Boatos sobre Marielle Franco se espalham nas redes sociais
A internet está dividida. De um lado, milhares compartilham homenagens, memórias afetuosas e palavras de…
A internet está dividida. De um lado, milhares compartilham homenagens, memórias afetuosas e palavras de ordem. Do outro, mentiras, calúnias e ofensas são publicadas (e curtidas) sem checagem. Na noite em que o assassinato de Marielle Franco (PSOL) e do motorista Anderson Gomes chocou o país, uma média de 594 menções por minuto ao nome da vereadora foi registrada no Twitter, segundo um estudo da Diretoria de Análises de Políticas Públicas (Dapp) da Fundação Getúlio Vargas (FGV).
Nos dias seguintes, as hashtags ganharam fôlego. Com um porém. Do total de citações ao caso, 7% passaram a levantar suposições não comprovadas sobre a mulher nascida e criada na Favela da Maré, na Zona Norte do Rio. A desembargadora do Tribunal de Justiça do Rio (TJ-RJ) Marília Castro Neves chegou a acusá-la de engajamento com bandidos do Comando Vermelho. Foi o estopim para uma série de boatos pipocarem na web.

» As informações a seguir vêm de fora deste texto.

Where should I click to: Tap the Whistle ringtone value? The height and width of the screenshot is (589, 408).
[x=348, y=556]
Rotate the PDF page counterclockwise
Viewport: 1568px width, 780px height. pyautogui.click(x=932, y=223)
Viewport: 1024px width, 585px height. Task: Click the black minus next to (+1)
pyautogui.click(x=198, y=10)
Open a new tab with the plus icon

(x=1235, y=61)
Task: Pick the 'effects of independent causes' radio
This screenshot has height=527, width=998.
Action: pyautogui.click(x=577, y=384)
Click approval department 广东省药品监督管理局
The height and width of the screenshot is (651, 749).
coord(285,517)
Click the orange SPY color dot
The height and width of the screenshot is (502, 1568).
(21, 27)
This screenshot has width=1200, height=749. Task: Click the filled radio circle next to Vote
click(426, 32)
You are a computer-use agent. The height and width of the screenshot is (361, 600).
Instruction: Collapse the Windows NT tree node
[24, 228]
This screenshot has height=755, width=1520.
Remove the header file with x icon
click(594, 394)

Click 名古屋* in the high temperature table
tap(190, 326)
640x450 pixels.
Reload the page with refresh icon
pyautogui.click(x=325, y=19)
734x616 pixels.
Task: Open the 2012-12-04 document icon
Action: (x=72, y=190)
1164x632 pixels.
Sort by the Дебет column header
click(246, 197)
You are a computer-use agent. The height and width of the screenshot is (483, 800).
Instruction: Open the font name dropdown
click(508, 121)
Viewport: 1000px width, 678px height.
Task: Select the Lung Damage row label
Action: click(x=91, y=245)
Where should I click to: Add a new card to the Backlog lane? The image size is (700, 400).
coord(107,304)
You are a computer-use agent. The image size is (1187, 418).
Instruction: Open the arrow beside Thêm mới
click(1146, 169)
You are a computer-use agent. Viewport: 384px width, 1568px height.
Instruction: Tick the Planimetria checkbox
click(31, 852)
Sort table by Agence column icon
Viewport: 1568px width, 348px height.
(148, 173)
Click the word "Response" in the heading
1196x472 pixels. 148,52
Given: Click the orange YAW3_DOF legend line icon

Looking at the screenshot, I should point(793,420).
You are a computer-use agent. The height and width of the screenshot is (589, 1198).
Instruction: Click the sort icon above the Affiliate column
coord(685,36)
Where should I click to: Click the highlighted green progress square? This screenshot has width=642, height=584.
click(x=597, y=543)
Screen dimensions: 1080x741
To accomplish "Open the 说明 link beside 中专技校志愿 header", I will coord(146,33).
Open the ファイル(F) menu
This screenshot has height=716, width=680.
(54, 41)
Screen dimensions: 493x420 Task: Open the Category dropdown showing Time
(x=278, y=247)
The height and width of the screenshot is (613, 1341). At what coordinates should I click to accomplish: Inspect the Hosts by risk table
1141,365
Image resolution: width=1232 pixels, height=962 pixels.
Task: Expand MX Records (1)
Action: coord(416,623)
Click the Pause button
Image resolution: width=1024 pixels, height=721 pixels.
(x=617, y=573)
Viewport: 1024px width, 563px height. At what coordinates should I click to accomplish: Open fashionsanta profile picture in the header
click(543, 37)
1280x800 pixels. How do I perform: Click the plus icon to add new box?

— Parece que querem executá-la pela segunda vez — declara o procurador regional Sidney Madruga, da equipe responsável por investigar políticos e candidatos a cargos públicos: — Marielle estava fora de nosso radar. Não temos nenhuma informação sobre qualquer comportamento negativo dela. É tudo “fake news”. Nas redes sociais, o que a gente assiste é uma descarga de ódio, racismo e preconceito. As pessoas estão tentando justificar uma morte injustificável.
Abaixo, listamos (e provamos a essência mentirosa) de algumas das informações incorretas que têm circulado na internet.
“Marielle Franco foi eleita pelo Comando Vermelho”: É BOATO
Dados do Tribunal Regional Eleitoral do Rio mostram que o maior índice de votos da vereadora foi registrado em bairros da Zona Sul, reduto da classe média e da classe média alta da cidade. Cerca de 32% dos eleitores são provenientes de bairros como Jardim Botânico, Laranjeiras, Copacabana e Catete. Em Ramos, região que abrange a Favela da Maré — área estigmatizada pela ação do tráfico de drogas, e onde Marielle nasceu, viveu e se projetou na carreira política — a vereadora recebeu o menor número de votos (apenas 187). A afirmação proferida pela desembargadora Marília Castro Neves é, portanto, errada. Confira abaixo os números de votos recebidos por Marielle em cada bairro.
“Marielle Franco era ex-mulher de Marcinho VP”: É BOATO
A imagem de um casal é falsamente atribuída a Marielle Franco e ao traficante Marcinho VP. Os dois jamais se encontraram. O texto que circula em grupos de Facebook e WhatsApp também não especifica qual dos dois traficantes conhecidos como Marcinho VP está em questão. Não precisava, aliás: Márcio Santos Nepomuceno, do Complexo do Alemão, está preso desde 1997; Márcio Amaro de Oliveira, do Morro Santa Marta, permaneceu um longo período distante do Rio antes de sua morte, em 2003, como relatado no livro “Abusado — O dono do Morro Dona Marta”.
Uma busca em sites de pesquisa prova que a fotografia (acima) foi publicada num fotolog intitulado “Ktaputas”. Sem a tarja, a imagem ganha outra dimensão. A mulher não tem qualquer semelhança com Marielle Franco. O homem tampouco carrega traços parecidos com nenhum dos dois homens conhecidos como Marcinho VP.
“Marielle engravidou aos 16 anos”: É BOATO
Marielle Franco tinha 38 anos quando foi assassinada. A vereadora deixou uma filha de 19 anos chamada Luyara Santos. Ou seja, ela pariu a jovem aos 20 anos — e engravidou aos 19. Casada com Monica Benício, a mulher vivia com a adolescente numa casa de vila na Tijuca.
“Marielle fazia campanhas injustas contra policiais”: É BOATO
É verdade que Marielle Franco questionava determinadas ações truculentas da Polícia Militar do Rio. A última denúncia da vereadora se concentrava sobre operações numa favela em Irajá, na Zona Norte. “O 41º BPM está aterrorizando e violentando moradores de Acari. Nessa semana dois jovens foram mortos e jogados no valão”, escreveu ela, nas redes sociais. Mas ela nunca ficou de um lado só. Na época em que foi assessora da Comissão de Direitos Humanos da Assembleia Legislativa do Rio, a vereadora auxiliou familiares de vítimas de homicídios ou policiais vitimados. Rose Vieira, que perdeu o filho, o policial Eduardo Oliveira, em 2002, é uma das beneficiadas pela ajuda de Marielle — à época, até a ex-presidente Dilma Rousseff fez questão de encontrá-la.